Any impressions the reader might form from the opening about the novel and its course are soon undermined. We learn little more of Vincent or Chitra. The narrator spends several hours there each day, but his time there is spent not in flaneurial observation but in obsessive reflection, and the only subject that truly interests him is his own joint family. Domestic novels are often presumed to concern women whose lives are confined to the home, such as Manju Kapur’s novels or the first half of Attia Hosain’s Sunlight on a Broken Column . The narrator of Ghachar Ghochar is free to move as he pleases, but he finds family life inescapable.
Little in Ghachar Ghochar is as it first seems. At well under 30,000 words, the book is liable to be considered a novella, but it has the scope and ambition of a novel rather than a long story. Its concision is a function of how much Vivek Shanbhag leaves unsaid, and how much is suggested or implied. One ends the book feeling on the one hand as if one knows this family intimately, and yet that all this knowledge is, at best, provisional.
The novel charts the family’s course from petty bourgeois simplicity, in a house “with four small rooms, one behind the other, like train compartments,” to immense prosperity and a house in which each person has their own bedroom. The transition is rapid, almost sudden, and the unexpected product of the family’s first crisis. The narrator’s father, a tea salesman, is forced to take voluntary retirement. The family appear thrust into near-poverty, symbolically represented by a forced return from a gas to a kerosene stove. But the father’s younger brother — Chikkappa, to the narrator — uses his brother’s severance package as start-up capital for a spice distribution business. This venture, Sona Masala, is the vehicle of the family’s social mobility. Their elevated status allows the family to arrange profitable matches — in the social, rather than financial sense — for the narrator and his sister Malati. But her marriage splinters early, a familiar story of incompatibility between a mother-in-law and daughter-in-law, rather than a wife and husband.
And while the narrator and his wife, Anita, enjoy a honeymoon of genuine happiness and romance, she is soon repulsed by what she finds in her new home. Chikkappa is the family’s only earning member: the father, who owns half of Sona Masala, finds the business and Chikkappa’s methods sordid, and the narrator occupies an office while doing no actual work. Anita insists that he earn his living: he makes a pretence of going to the warehouse but is unable to change his way of life. Here, too, relations between mother and daughter-in-law appear untenable.
All family novels exist, to some extent, in the shadow of Anna Karenina and its famous first sentence. Is the family of Ghachar Ghochar a happy or unhappy one? It would be easy to conclude the latter. Two unsuccessful marriages, a father held in contempt by his wife and children — he commits the cardinal sin of laughing at his own jokes — and only tolerated because of their collective fear that he might leave his stake in Sona Masala to charity.

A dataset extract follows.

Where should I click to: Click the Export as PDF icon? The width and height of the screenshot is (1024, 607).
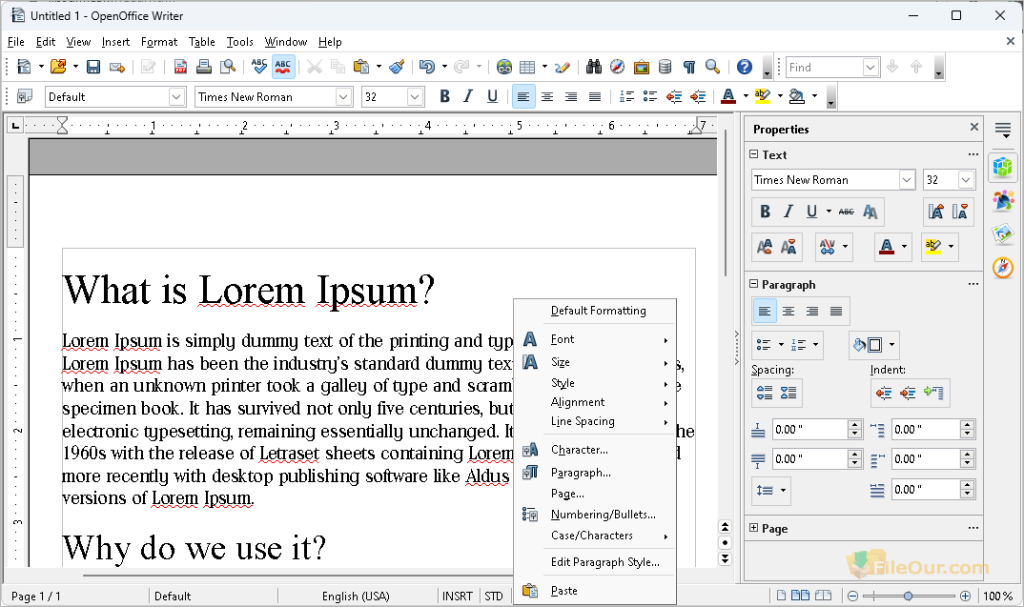click(180, 67)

And a capacity for petty acts of cruelty that, in the case of Chikkappa and his running of the business, can extend to gangsterism.
Yet each family member displays an intense attachment to the family and an aversion to any change in its daily life or internal dynamics. The failure of the siblings’ marriages is not an indictment of arranged marriage but a reflection of their inability to coexist with anyone outside the family. Samuel Butler said of Thomas and Jane Carlyle that by marrying each other they had done a great service, for only two people were miserable instead of four. This is a family of unsympathetic, even repellent individuals, but they are best off with each other.

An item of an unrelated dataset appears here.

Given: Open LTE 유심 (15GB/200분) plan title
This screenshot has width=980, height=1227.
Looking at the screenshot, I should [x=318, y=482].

The narrator might claim to seek refuge in Coffee House, and muse half-heartedly on the corrupting influence of money, but he is not so much a self-reflecting misfit as the family’s embodiment. His unflattering, sometimes snide portrayals of his relatives are ultimately a form of self-indictment.
This is a superb novel, unsettling and even claustrophobic, as hermetically enclosed as the family it describes. Shanbhag can be brutally unsentimental, but also moving and genuinely funny. Srinath Perur’s translation is fluent and often elegant, occasional infelicities notwithstanding, and proof of the value of a translator who is an accomplished writer in English — Perur is the author of the charming travelogue If It’s Monday it Must Be Madurai . It is rare enough for a Kannada novel to appear in English, let alone in a fine translation, and in Perur’s rendering this novel ought to find the wide non-Kannada audience it deserves.
Keshava Guha is a writer based in Bengaluru.
Ghachar Ghochar; Vivek Shanbhag, trs Srinath Perur, HarperPerennial, Rs.399.